Besides the investigation of the impact of the quality score on the impact factor, we aimed to determine other study characteristics that predict high-impact publishing. Therefore, we included a number of study features in the analysis, but we cannot rule out the possibility that some relevant study characteristics were omitted. It is particularly difficult to measure factors, such as the linguistic quality of an article or the reputation of the authors. However, the explained variance of the regression model used in our study was 52.3%, indicating that several relevant study characteristics were included in our model.

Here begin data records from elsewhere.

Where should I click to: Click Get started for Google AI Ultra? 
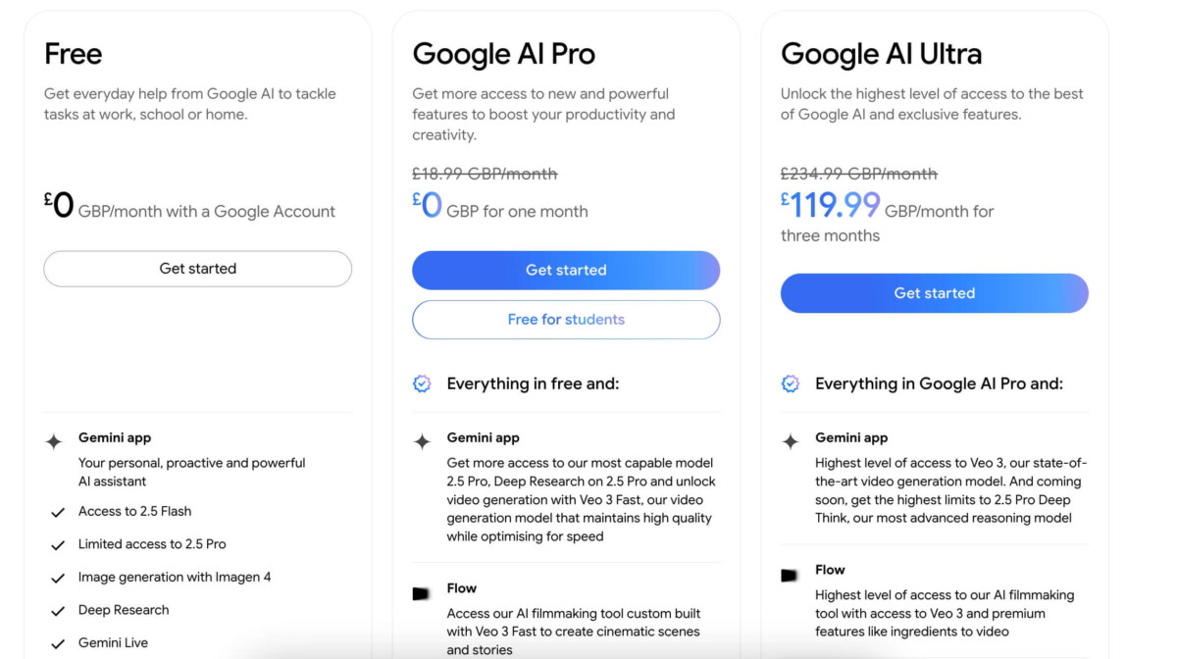[935, 293]
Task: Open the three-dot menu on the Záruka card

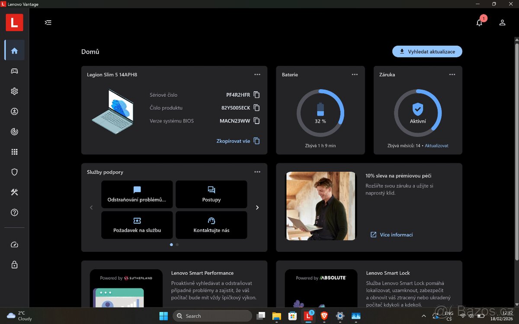Action: (x=452, y=74)
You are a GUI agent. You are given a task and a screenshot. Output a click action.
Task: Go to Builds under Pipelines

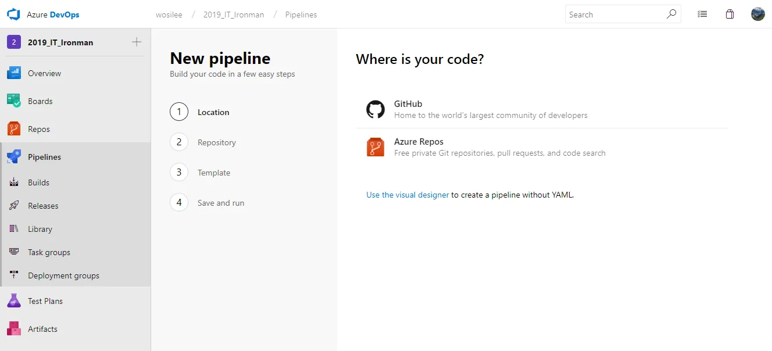click(x=38, y=182)

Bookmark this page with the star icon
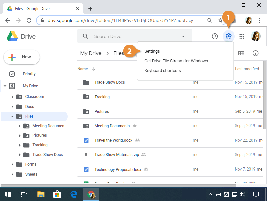(220, 20)
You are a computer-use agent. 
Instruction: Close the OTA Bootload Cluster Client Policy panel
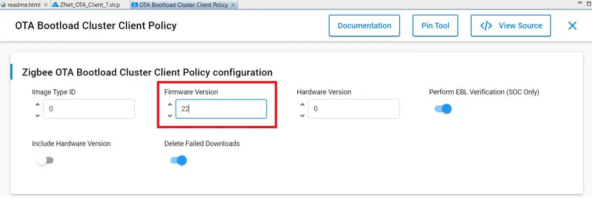(x=572, y=26)
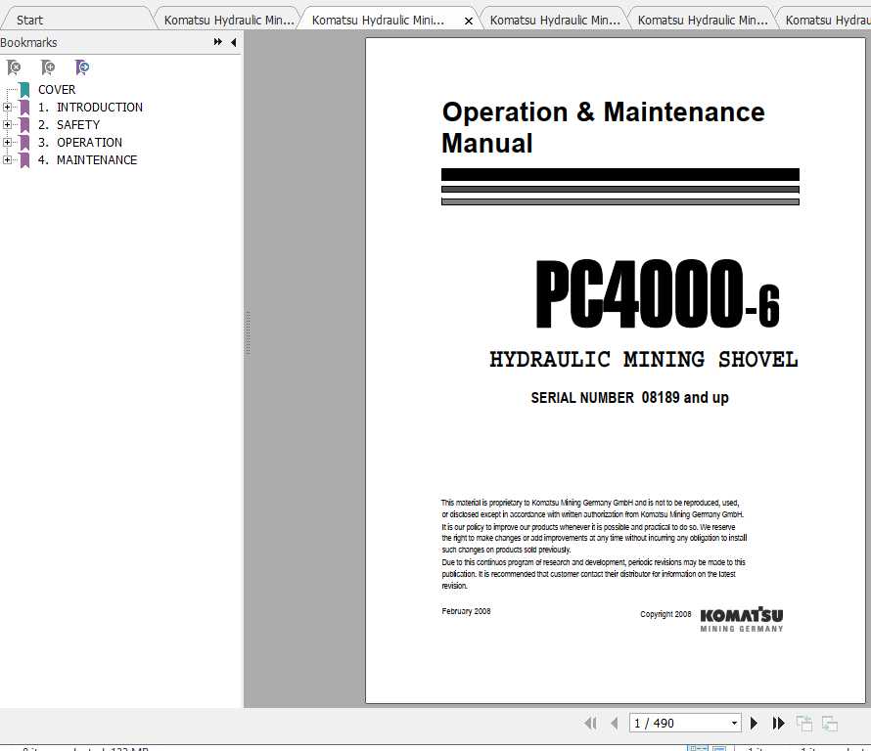Open the COVER bookmark
The width and height of the screenshot is (871, 751).
pyautogui.click(x=57, y=90)
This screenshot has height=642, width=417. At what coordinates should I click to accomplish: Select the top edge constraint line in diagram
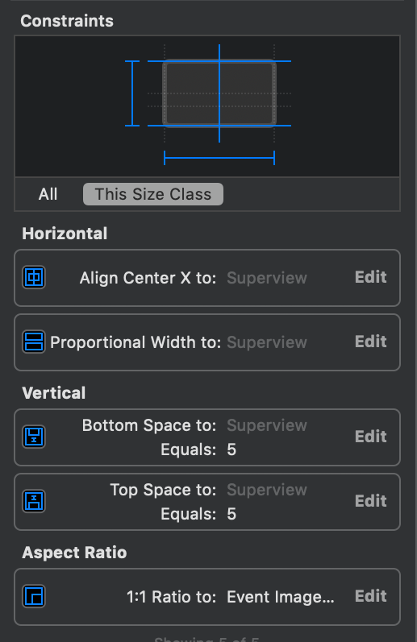coord(219,61)
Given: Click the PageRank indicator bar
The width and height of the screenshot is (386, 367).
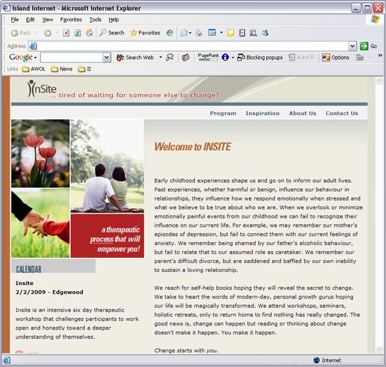Looking at the screenshot, I should pos(208,59).
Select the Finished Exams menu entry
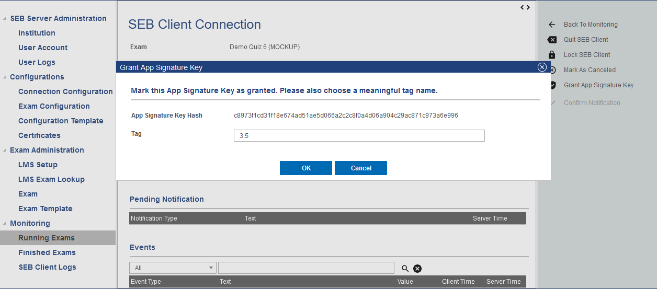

Future Implications and Conclusions

It is widely accepted that study characteristics bias the results of clinical trials (Chalmers et al, 1983; Balk et al, 2002; Gluud, 2006). Major medical journals with high-impact factors predominantly publish studies that meet quality items such as randomization and blinding, therefore contributing to the improvement in study quality (Lee et al, 2002). Nevertheless, quality varies among clinical studies and experimental design errors are common (Avram et al, 1985, 2002; Bain and Myles, 2005). For animal experimental stroke studies, there is growing evidence that study characteristics also bias estimates of a drug's efficacy (Macleod et al, 2005, 2008; van der Worp et al, 2007). However, as shown by our analysis, neither study quality as measured by a scale derived from the STAIR criteria nor relevant quality characteristics, such as blinding or randomization, are associated with publishing in high-impact journals. Therefore, we propose that these study attributes should be indispensably considered in animal stroke research and have to be reported in publications like the conflict of interest must be reported in the most relevant journals that publish preclinical stroke studies. We thereby concur with a recently published consensus statement demanding that only those studies should be considered for publication the ‘Methods’ section of which includes a description of how quality standards were addressed (Macleod et al, 2009).